Names giving limits

Jessie wrote…

Today in Religion class, we went over Daoism. This is from one of their sacred texts, the Dao Te Tsing (or spelled Tao Te Ching):

“She who knows, does not speak. She who speaks, does not know. I do not know.”

As we interpreted it, if you know something, you can’t say it. As soon as you name something, you give it limits. We will never know everything.

I am not androgynous. I am not a female, nor a male. I can’t be limited by terms and social connotations.

My resolve: the word that describes me is… “me.”

It’s hard and it hurts to explain myself, but that’s all I have. I guess that’s all I need.

What’s your experience?

And what are you thinking about gender right now?


Posted by on April 25th, 2011 at 08:00 am

Category: your voice 7 comments »

7 Responses to “Names giving limits”

  1. Jessica

    Lao Tzu was some kind of interesting person. Some of the things he said were:

    Existence is beyond the power of words to define:
    Terms may be used, but none of them are absolute.

    In the beginning of heaven and earth there were no words,
    Words came out of the womb of matter;
    And whether a person dispassionately sees to the core of life
    Or passionately sees its surface,
    The core and the surface are essentially the same,
    Words making them seem different only to express appearance.
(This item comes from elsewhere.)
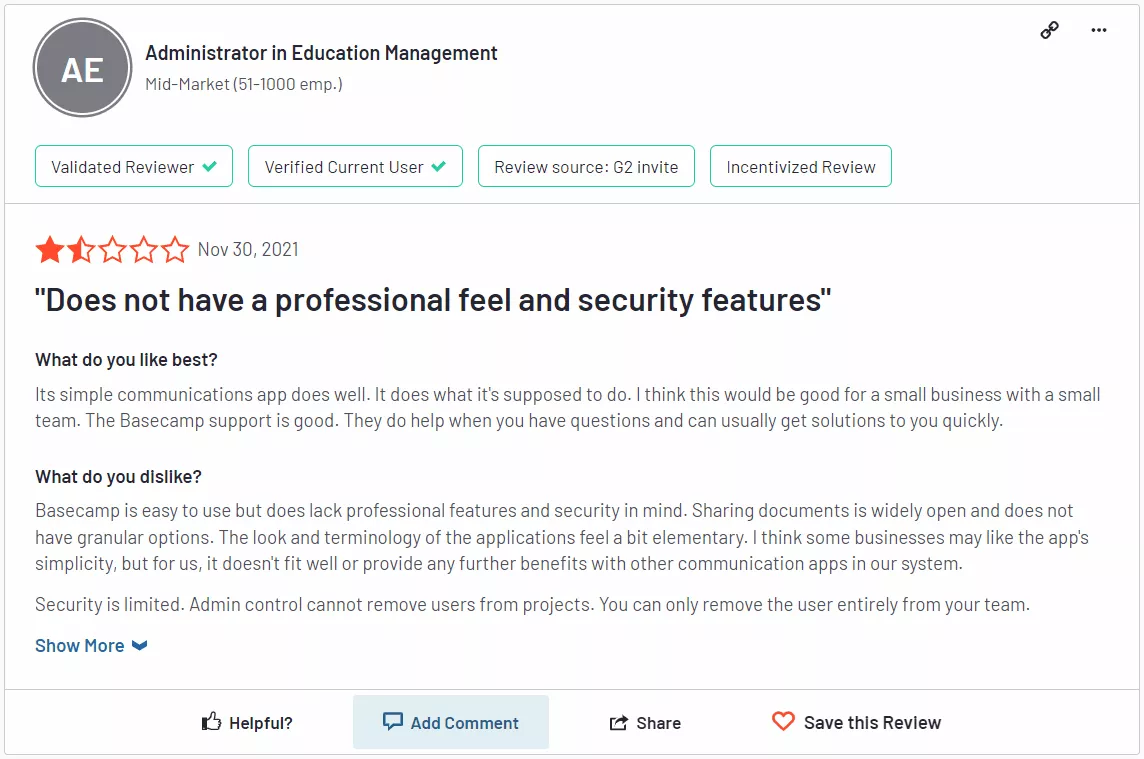Click the AE reviewer avatar circle
Viewport: 1144px width, 759px height.
click(82, 68)
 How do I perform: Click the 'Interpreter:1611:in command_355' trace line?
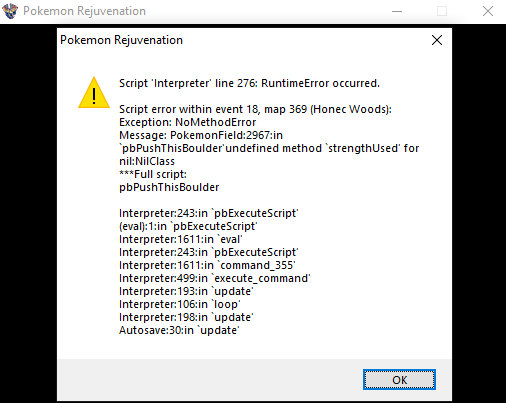click(207, 265)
    If name be needed, then wonder names them both;
    From wonder into wonder existence opens.
    ————
    People through finding one thing beautiful
    Think something else ugly,
    Through finding one person fit, find another person unfit.
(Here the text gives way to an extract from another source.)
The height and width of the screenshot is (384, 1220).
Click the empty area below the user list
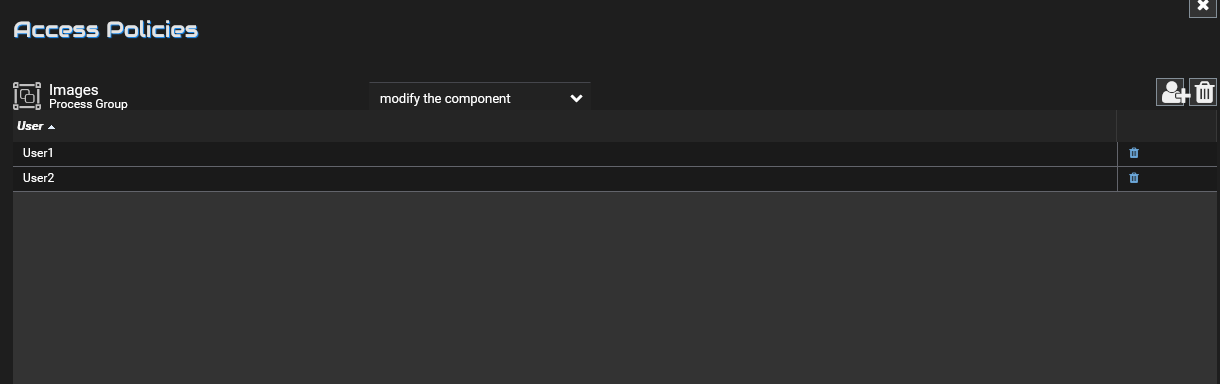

    Life and death, though stemming from each other
    Seem to conflict as stages of change,
    Difficult and easy as phases of achievement,
    Long and short as measures of contrast,
    High and low as degrees of relation.

    But since the varying of tones gives music to the voice
    And what is is the was of what shall be,
    The sanest person sets up no deed, lays down no law,
    Takes everything that happens as it comes,
    As something to animate, not appropriate,
    To earn, not to own,
    To accept naturally without self-importance:
    If you never assume self-importance, you never lose it.

    —-
    Words can be wonderful things
    http://globalradical.com/Tao/index.html

    [Reply]

  2. ryan

    agree. agree. agree.

    who needs words to describe themselves, when all that you have is already inside of you.

    [Reply]

  3. TomboySissie

    I tend to think in a similar way:

    I use words to describe, not to define.
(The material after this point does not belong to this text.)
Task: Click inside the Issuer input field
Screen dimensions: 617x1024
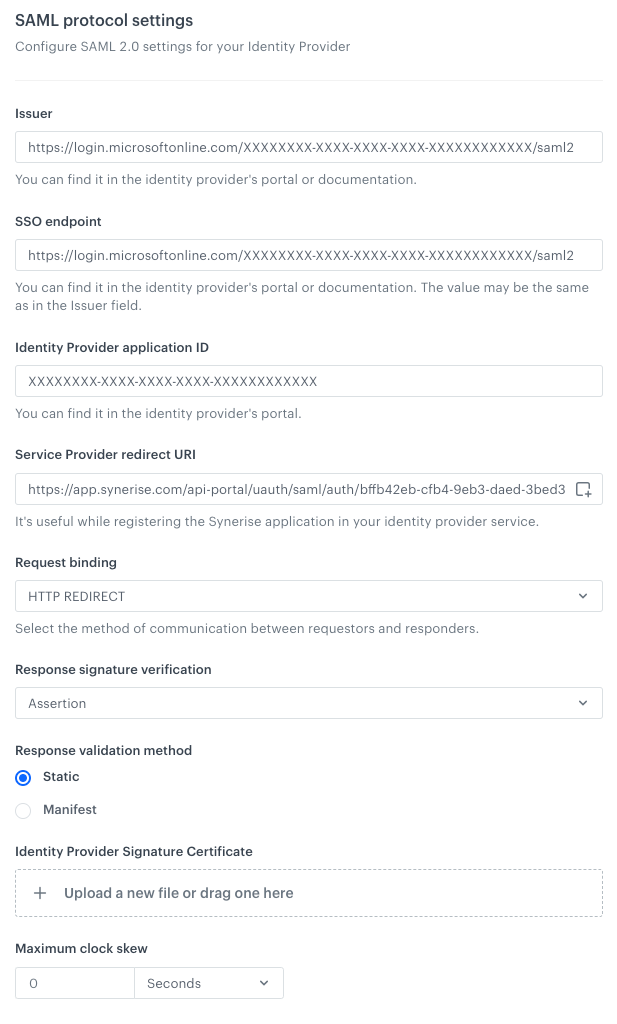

    Too often people use words as definitions, and pigeonhole everyone and everything they see. I try to remember at all times that words have no intristic meaning, they are simply a means to share ideas and thoughts.

    It might help to think about colours. ‘Red’ doesn’t define a colour, it describes a large number of colours, all similar, but no two exactly the same. And the colours at the extreme ends of the spectrum blend seamlessly into the next ones over. There’s a point at which it becomes a matter of personal opinion as to whether the colour is red or purple.

    Descriptions are important, without them, no-one would be able to communicate thoughts or ideas. Definitions, on the other hand, are limiting. Those who use words to define themselves become trapped by the dictionary meaning of the word, and find they cannot escape it. Rather then using a word to explain who they are, they begin to force themselves to become the physical embodiment of it’s definition in the OED.

    And that never ends well.

    [Reply]

    Lane replied:

    I like this. One of my pet peeves is when people try to define what exactly word “X” means and what exactly makes it different from word “Y” and act as though if you can’t come up with an exact definition of a word that word is somehow meaningless. Or alternately, they act as though you have to pick the definition of a word that lets it be defined precisely and absolutely, and more fluid definitions are invalid simply because of their fluidity. That’s not how language works. Language and words have to be fluid, because otherwise they can’t reflect the fluidity of reality.

    [Reply]

    Jessica replied:

    http://quenyar.wordpress.com/2011/04/02/words/

    [Reply]

  4. Clare

    Good enough!

    [Reply]

  5. Adair

    Thanks for this discussion. It was healing, cathartic, quieting the oft-run search through my mind for something I can pin down as a label to describe me–but of course no label describes me without misleading. That’s just how language works. I think I can exist more comfortably and powerfully, knowing that.